Define use cases for dataflows

Completed

Power BI dataflows enable you to build reusable data tables in a workspace using Power Query Online, and share them for use in other reports and with other users for reuse in other workspaces. Dataflows are objects in a workspace alongside datasets, dashboards, reports, and workbooks. When a Power BI dataflow is refreshed, behind the scenes it loads its data into files located in a data lake, Azure Data Lake Storage Gen 2 (ADLS Gen 2).

Screenshot of dataflow diagram showing data flowing from left to right. Data flows from source, through ADLS Gen2 storage, through to Power BI assets.

Power BI dataflows should be used in Premium capacity for enterprise solutions, to take advantage of features like advanced compute, incremental refresh, and linked and computed entities.

Note

Dataflows are supported for Power BI Pro, Premium Per User (PPU), and Power BI Premium users. Learn more about Premium-only features of dataflows.

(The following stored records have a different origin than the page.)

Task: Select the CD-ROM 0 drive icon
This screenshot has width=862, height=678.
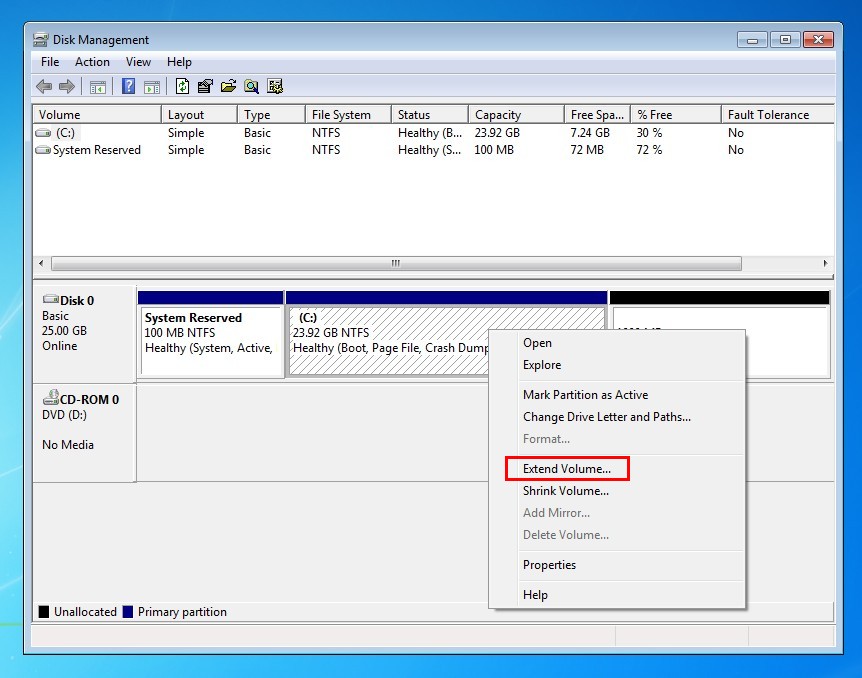Action: 52,398
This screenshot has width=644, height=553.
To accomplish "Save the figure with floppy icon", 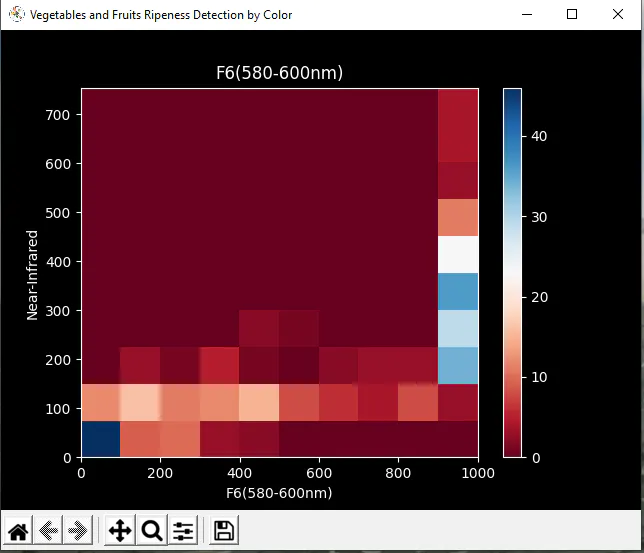I will tap(224, 530).
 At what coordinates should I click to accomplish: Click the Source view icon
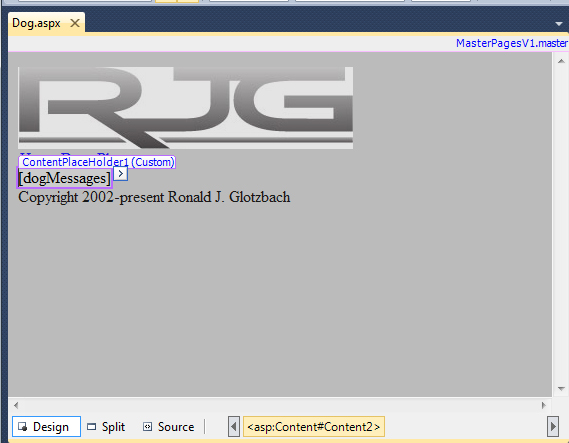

Data used with Power BI is stored in internal storage provided by Power BI by default. With the integration of dataflows and Azure Data Lake Storage Gen 2 (ADLS Gen2), you can store your dataflows in your organization's Azure Data Lake Storage Gen2 account. This essentially allows you to "bring your own storage" to Power BI dataflows, and establish a connection at the tenant or workspace level.

Why use dataflows?

Dataflows were designed to promote reusable ETL logic that prevents the need to create additional connections to your data source.

Dataflows are a great choice for you if:

  • There's no data warehouse in your organization.
  • You want to extend a core dataset or data in the data warehouse with consistent data.
  • Self service users need frequent access to an up-to-date subset of data from the data warehouse without having access to the data warehouse itself.
  • You have slower data sources.
    • Dataflows extract data once and reuse it multiple times, which can reduce the overall data refresh time for slower data sources.
    • Computed entities may be faster than referencing queries with the enhanced compute engine.
  • You have chargeable data sources.
    • Dataflows can reduce costs associated with data refresh if you're getting data from chargeable data sources.
    • Dataflows increase control and reduce the number of calls to the source system.
    • Datasets refresh against dataflows without affecting source systems.
  • You have different versions of datasets floating around your organization. Dataflows increase consistency between datasets.
    • Increased structural consistency by reducing the chance that users will prepare data differently
    • Increased temporal consistency by having a single set of data extracted from source systems at a single point in time
    • Shared tables that have no source, such as a standard date dimension, can be standardized across your organization.
  • You want to reduce or hide the complexity of data sources.
    • You can expose common data entities for larger groups of analysts that have already been transformed and simplified.
    • You can also partition data horizontally, using multiple data flows. For example, upstream dataflows contain all data and are available only to a small group of users. Downstream dataflows then contain curated subsets of data, and can be made available to members of appropriate security groups.

Benefits and limitations

While there are notable benefits to using dataflows in your dataset design, there are also a few limitations that users should keep in mind.

Benefits:

  • Reduced load on database queries.
  • Reduced number of users accessing source data.
  • Provides single version of properly structured data for analysts to build reports from.

Limitations:

  • Not a replacement for a data warehouse.
  • Row-level security isn't supported.
  • If not using dataflows in Premium capacity, performance can be an issue.

Important

See Dataflow considerations and limitations for a complete list of considerations and limitations.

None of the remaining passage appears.